At least three Dakota leaders escaped north to the Red River Colony. In January 1864, Little Six and Medicine Bottle were kidnapped, drugged and taken back across the border to Fort Pembina, where they were arrested by Major Edwin A. C. Hatch. Hatch's Independent Battalion of Cavalry took the two chiefs to Fort Snelling, where they were tried and later hanged in November 1865. Little Leaf managed to evade capture.
Medical aftermath
Because of the high demand for cadavers for anatomical study, several doctors wanted to obtain the bodies after the execution.
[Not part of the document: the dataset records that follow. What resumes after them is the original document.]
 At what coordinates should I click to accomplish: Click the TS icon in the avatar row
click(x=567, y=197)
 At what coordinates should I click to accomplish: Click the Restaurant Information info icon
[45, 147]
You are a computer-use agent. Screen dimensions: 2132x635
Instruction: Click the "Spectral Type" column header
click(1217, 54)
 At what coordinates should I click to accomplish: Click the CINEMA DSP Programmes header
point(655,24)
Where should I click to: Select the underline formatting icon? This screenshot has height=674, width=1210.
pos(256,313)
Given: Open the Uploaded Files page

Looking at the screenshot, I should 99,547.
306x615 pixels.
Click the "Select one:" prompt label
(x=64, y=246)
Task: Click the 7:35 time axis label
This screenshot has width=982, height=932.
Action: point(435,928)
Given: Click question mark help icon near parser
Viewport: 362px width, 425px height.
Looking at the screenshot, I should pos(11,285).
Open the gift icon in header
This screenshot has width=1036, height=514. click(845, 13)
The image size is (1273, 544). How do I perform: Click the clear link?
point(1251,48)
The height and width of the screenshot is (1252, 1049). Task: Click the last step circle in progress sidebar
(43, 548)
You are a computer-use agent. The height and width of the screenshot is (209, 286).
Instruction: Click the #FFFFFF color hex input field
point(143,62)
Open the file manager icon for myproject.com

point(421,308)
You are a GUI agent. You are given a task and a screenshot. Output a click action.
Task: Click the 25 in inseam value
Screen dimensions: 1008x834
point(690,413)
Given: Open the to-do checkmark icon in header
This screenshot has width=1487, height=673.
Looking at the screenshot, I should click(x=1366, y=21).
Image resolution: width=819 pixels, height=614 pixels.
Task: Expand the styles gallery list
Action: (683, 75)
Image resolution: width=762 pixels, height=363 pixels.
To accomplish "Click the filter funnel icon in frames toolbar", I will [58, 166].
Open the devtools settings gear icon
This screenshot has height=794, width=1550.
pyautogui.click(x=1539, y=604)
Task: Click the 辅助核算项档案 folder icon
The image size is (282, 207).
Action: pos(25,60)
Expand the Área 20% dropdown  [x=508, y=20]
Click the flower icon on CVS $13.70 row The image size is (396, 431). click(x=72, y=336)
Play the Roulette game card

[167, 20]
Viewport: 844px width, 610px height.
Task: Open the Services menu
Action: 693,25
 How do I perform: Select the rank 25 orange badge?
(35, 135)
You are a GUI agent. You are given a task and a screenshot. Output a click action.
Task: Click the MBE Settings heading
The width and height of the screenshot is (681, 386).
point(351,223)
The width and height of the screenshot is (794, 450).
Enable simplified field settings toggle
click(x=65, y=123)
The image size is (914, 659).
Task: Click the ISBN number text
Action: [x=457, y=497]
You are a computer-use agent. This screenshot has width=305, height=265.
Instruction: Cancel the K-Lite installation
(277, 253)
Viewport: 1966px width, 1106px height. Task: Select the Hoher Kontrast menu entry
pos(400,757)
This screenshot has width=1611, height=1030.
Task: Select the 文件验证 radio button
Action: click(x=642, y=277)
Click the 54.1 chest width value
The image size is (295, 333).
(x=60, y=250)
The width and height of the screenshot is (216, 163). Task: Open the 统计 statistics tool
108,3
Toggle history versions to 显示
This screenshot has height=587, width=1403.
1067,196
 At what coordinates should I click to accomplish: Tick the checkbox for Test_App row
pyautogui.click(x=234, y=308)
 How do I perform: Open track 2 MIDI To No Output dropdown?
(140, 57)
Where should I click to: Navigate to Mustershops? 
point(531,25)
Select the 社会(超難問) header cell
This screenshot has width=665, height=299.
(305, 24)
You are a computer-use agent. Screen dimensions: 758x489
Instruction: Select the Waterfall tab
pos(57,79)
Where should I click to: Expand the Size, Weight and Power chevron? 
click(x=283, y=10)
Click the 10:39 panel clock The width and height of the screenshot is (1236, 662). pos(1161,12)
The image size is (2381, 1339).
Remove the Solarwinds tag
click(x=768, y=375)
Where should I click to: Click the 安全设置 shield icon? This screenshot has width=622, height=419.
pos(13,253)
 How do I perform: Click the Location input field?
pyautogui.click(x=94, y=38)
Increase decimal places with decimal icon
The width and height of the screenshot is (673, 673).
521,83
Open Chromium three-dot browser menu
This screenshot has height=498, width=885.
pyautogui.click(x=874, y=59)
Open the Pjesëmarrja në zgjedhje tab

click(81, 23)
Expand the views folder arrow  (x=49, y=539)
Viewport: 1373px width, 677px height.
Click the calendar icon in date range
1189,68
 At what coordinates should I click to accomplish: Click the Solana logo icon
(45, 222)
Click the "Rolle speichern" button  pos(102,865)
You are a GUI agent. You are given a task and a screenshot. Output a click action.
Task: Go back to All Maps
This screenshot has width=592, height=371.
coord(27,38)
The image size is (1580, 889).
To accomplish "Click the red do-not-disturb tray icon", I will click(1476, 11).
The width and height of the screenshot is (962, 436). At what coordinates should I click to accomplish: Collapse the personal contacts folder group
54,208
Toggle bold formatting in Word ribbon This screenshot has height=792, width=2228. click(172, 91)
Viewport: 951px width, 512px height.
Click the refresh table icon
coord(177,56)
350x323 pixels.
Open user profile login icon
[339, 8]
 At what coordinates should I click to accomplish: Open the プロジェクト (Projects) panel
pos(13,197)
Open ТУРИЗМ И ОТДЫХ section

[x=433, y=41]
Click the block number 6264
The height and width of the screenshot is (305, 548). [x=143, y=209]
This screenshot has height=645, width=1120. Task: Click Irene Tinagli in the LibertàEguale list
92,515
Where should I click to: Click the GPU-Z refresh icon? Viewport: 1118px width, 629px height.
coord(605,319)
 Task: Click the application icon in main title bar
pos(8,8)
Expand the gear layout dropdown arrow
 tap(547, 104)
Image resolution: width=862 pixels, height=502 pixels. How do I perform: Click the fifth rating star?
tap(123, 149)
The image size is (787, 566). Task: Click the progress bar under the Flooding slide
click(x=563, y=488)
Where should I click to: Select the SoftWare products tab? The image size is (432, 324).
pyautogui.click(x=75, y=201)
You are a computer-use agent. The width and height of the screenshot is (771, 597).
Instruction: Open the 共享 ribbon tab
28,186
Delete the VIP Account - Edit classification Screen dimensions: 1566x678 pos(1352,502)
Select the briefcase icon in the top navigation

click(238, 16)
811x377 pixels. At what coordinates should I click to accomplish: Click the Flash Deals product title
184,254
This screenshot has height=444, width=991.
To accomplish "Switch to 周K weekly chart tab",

The grave was reopened in the night and the bodies were distributed among the doctors, a practice common in the era. William Worrall Mayo received the body of Maȟpiya Akan Nažiŋ, also known as "Cut Nose". Mayo brought the body of Maȟpiya Akan Nažiŋ to Le Sueur, Minnesota, where he dissected it in the presence of medical colleagues. Afterward, he had the skeleton cleaned, dried and varnished. Mayo kept it in an iron kettle in his home office. His sons received their first lessons in osteology based on this skeleton.In 1998, the identifiable remains of Maȟpiya Akan Nažiŋ and other Dakota were returned by the Mayo Clinic to a Dakota tribe for reburial per the Native American Graves Protection and Repatriation Act. The Mayo Clinic created a scholarship for a Native American student as apology for having misused the chief's body.